Даня и Никита от нечего делать принялись цепляться сначала к нам с Иркой, потом переключились на отставшую ото всех Люсю.

— О, Паддингтон, приветик! — засиял Даня, когда мы догнали девчонку.

Ирка не смогла сдержать смешок, а Люся покраснела.

— Сюда вроде как отправили лучших из лучших, ты шаришь в физике?

— Нет.

— В английском?

— Нет!

— А по какому предмету рвешь рейтинги?

— Ни по какому. Я просто хорошо пою.

Мы переглянулись. А ведь мы ничего не знали о Люсе, не знали, какими талантами обладает Антоненко… Точно так же Люся вряд ли была в курсе, что Циглер и Яровой шарят в физике, а Руднева имеет разряд по спортивным бальным танцам.
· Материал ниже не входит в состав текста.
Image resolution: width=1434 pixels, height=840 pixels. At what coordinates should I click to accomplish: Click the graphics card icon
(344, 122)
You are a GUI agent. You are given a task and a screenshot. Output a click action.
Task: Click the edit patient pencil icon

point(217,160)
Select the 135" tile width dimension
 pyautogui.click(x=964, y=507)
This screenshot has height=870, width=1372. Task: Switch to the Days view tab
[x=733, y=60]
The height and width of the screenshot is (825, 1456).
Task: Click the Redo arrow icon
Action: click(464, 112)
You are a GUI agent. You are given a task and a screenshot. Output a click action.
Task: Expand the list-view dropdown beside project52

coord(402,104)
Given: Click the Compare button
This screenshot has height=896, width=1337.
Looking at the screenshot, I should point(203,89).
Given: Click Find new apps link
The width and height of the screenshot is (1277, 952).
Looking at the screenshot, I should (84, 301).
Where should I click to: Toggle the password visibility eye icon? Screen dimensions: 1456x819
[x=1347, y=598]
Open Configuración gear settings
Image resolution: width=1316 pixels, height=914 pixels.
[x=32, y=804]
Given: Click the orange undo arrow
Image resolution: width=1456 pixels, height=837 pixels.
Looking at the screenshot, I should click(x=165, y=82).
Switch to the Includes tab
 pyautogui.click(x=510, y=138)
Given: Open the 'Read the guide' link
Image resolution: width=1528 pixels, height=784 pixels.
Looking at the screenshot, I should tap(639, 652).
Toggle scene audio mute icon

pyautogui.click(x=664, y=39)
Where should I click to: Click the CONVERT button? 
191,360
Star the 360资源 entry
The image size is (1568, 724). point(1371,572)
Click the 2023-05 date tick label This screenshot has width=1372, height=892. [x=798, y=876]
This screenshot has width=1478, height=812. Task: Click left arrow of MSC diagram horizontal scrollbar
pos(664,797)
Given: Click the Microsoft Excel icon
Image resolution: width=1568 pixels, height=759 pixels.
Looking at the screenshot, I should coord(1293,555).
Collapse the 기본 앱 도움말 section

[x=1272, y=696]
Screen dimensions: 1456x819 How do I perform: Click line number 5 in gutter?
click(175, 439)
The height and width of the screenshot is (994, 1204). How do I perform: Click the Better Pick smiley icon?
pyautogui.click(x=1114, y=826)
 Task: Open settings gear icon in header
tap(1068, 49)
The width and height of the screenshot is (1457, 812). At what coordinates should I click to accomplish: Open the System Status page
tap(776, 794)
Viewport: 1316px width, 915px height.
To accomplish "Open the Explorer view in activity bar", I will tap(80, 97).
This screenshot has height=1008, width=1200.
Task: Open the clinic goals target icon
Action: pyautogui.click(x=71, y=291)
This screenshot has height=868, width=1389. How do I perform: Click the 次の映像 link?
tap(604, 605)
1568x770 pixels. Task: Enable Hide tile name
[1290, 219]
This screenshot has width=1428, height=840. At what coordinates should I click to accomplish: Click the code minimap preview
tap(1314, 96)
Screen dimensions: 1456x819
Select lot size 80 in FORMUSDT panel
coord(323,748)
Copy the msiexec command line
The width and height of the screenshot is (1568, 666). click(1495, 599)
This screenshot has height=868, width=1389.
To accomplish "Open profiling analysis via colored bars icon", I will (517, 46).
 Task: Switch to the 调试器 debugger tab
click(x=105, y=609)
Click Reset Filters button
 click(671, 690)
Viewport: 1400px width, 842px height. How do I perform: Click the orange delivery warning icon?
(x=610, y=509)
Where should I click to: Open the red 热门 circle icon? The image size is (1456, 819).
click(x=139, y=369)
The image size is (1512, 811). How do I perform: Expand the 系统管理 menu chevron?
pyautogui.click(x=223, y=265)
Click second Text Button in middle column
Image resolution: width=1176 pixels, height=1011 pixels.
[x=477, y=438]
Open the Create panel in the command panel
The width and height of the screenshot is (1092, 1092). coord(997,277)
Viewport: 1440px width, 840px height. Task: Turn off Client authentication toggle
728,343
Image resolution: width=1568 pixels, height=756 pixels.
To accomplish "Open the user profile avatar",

Кажется, этот лагерь — отличная возможность узнать наконец всех ближе…

— Хорошо поёшь? — удивился Даня. — Я тоже, говорят, неплохо.

— Это кто это такое говорит? — встряла Ира.

— Когда моюсь в душе, могу такие арии из опер пропеть, — продолжил Третьяков. — Вон Ирка все под дверью околачивается, внимает, так сказать.

— Я просто жду, чтобы ты оттуда скорее выполз, так сказать, — запротестовала Ира. — И освободил ванную.

— Нет же, я не на любительском уровне, — возразила Люся, важно поправив красную шляпку. — Я выступаю на вокальных конкурсах. И даже в разных телевизионных программах.

— Да? — заинтересовалась я. — Прикольно! Почему об этом никто не знает в школе? Мы бы за тебя болели.

Антоненко лишь смущенно пожала плечами:

— Я принимала участие в одном вокальном конкурсе по Первому каналу. Но меня вырезали на монтаже.

— Это откуда тебя вырезали? — спросил Даня.

— Из Евровидения? — предположил Никита.

Ирка снова расхохоталась, а Люся почему-то еще больше замкнулась в себе и теперь молча шла впереди.

— Ну хватит вам. Не все понимают ваши глупые шутки, — укоризненно оглядела я друзей.

— Ладно, Люсь, не обижайся, — смутился Никита, догнав Антоненко. — Мы ж по-доброму. Давай сюда сумку, тяжелая!